The suggested dosage for schizophrenic patients is also 2 grams, twice a day and the whole amount of ceftriaxone must be above 300 g (in cases of not very early treatment above 500 g) because, according to the observations described above, the necessary amount of ceftriaxone to provide neuroprotective effect is above 300 g, even for the mildest cases. This amount is three hundred times bigger than the effective amount of ceftriaxone to treat and cure a gonorrhoeal infection. The burden of the large amount of ceftriaxone could be decreased by administration of ceftriaxone in combinations according to the invention. (The decreased amounts of the acting agents potenciate the effectiveness of each other.) Prospective study could clarify the possibility of combined administration of decreased amount of ceftriaxone having the same or increased effectiveness for ALS and other diseases of the nervous system as the monotherapy by ceftriaxone. The locally applied present compositions can also optionally contain borax (NA₂B₄O₇.4H₂O).

The pharmaceutical compositions mentioned above can be prepared by known techniques used in the preparation of the pharmaceutical compositions.

Claims

1. A method for treating amyotrophic lateral sclerosis, comprising administering at least 100 mg/kg bodyweight/day of a treatment composition, wherein said treatment composition includes an anti-bacterial agent.

2. A method as in claim 1 wherein said anti-bacterial agent is ceftriaxone

3. A method as in claim 1, including administering said treatment composition for a period of at least eight weeks.

4. A method as in claim 1, wherein said treatment composition further comprises one or more antifungal agents effective against a Candida species, and a nitroimidazole.

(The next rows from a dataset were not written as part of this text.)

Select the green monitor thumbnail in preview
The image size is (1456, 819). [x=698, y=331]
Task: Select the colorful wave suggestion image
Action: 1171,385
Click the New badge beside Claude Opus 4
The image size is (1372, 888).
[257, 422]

5. A method as in claim 1, wherein said treatment composition further comprises an antifungal agent effective against a Candida species, and a nitroimidazole and/or a sulfonamide.

6. A method as in claim 1, wherein said treatment composition further comprises an antifungal agent effective against a Candida species, and a compound having folic acid antagonist effect and a nitroimidazole or nitroimidazole and fluor substitution.

7. A neuroprotective treatment method comprising administering to a patient a first dosage of at least 100 mg/kg bodyweight/day of ceftriaxone.

8. A neuroprotective treatment method as in claim 7, including a total dosage administration of between 300 g and 600 g.

9. A neuroprotective treatment method as in claim 7, including administering to said patient about one-half of said first dosage as a maintenance dosage.